Dataset excerpts

[start]

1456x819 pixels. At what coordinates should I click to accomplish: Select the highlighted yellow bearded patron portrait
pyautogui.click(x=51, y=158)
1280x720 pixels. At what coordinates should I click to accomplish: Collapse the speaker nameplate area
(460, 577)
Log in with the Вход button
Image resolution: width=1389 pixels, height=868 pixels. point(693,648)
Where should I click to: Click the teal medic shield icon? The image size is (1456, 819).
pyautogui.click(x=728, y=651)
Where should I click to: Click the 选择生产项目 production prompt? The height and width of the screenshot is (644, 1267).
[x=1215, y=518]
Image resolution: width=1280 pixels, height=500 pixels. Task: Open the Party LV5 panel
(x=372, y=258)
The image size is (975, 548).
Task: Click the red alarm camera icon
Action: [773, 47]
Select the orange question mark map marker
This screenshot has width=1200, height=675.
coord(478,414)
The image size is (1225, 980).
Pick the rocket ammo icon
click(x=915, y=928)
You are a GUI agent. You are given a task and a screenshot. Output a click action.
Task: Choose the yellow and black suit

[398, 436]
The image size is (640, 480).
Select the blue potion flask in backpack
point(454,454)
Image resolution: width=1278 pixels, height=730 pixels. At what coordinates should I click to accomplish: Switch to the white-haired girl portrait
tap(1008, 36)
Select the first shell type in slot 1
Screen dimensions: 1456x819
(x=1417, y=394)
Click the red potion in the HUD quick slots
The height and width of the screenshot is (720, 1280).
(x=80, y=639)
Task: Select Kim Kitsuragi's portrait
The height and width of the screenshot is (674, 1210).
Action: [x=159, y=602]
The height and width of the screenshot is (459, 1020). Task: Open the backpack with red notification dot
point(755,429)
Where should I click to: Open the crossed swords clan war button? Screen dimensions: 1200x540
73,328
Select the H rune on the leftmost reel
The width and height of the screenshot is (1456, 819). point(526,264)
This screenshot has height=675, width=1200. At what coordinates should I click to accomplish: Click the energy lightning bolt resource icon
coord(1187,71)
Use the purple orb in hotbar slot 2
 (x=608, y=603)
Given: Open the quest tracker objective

[end]

Aim of the task
Update the lines above by changing every "portrait" to "avatar" and leaving everything else the same.

Finished task
1456x819 pixels. At what coordinates should I click to accomplish: Select the highlighted yellow bearded patron avatar
pyautogui.click(x=51, y=158)
1280x720 pixels. At what coordinates should I click to accomplish: Collapse the speaker nameplate area
(460, 577)
Log in with the Вход button
Image resolution: width=1389 pixels, height=868 pixels. point(693,648)
Where should I click to: Click the teal medic shield icon? The image size is (1456, 819).
pyautogui.click(x=728, y=651)
Where should I click to: Click the 选择生产项目 production prompt? The height and width of the screenshot is (644, 1267).
[x=1215, y=518]
Image resolution: width=1280 pixels, height=500 pixels. Task: Open the Party LV5 panel
(x=372, y=258)
The image size is (975, 548).
Task: Click the red alarm camera icon
Action: [773, 47]
Select the orange question mark map marker
This screenshot has width=1200, height=675.
coord(478,414)
The image size is (1225, 980).
Pick the rocket ammo icon
click(x=915, y=928)
You are a GUI agent. You are given a task and a screenshot. Output a click action.
Task: Choose the yellow and black suit

[398, 436]
The image size is (640, 480).
Select the blue potion flask in backpack
point(454,454)
Image resolution: width=1278 pixels, height=730 pixels. At what coordinates should I click to accomplish: Switch to the white-haired girl avatar
tap(1008, 36)
Select the first shell type in slot 1
Screen dimensions: 1456x819
(x=1417, y=394)
Click the red potion in the HUD quick slots
The height and width of the screenshot is (720, 1280).
(x=80, y=639)
Task: Select Kim Kitsuragi's avatar
The height and width of the screenshot is (674, 1210).
Action: [x=159, y=602]
The height and width of the screenshot is (459, 1020). Task: Open the backpack with red notification dot
point(755,429)
Where should I click to: Open the crossed swords clan war button? Screen dimensions: 1200x540
73,328
Select the H rune on the leftmost reel
The width and height of the screenshot is (1456, 819). point(526,264)
This screenshot has height=675, width=1200. At what coordinates should I click to accomplish: Click the energy lightning bolt resource icon
coord(1187,71)
Use the purple orb in hotbar slot 2
 (x=608, y=603)
Given: Open the quest tracker objective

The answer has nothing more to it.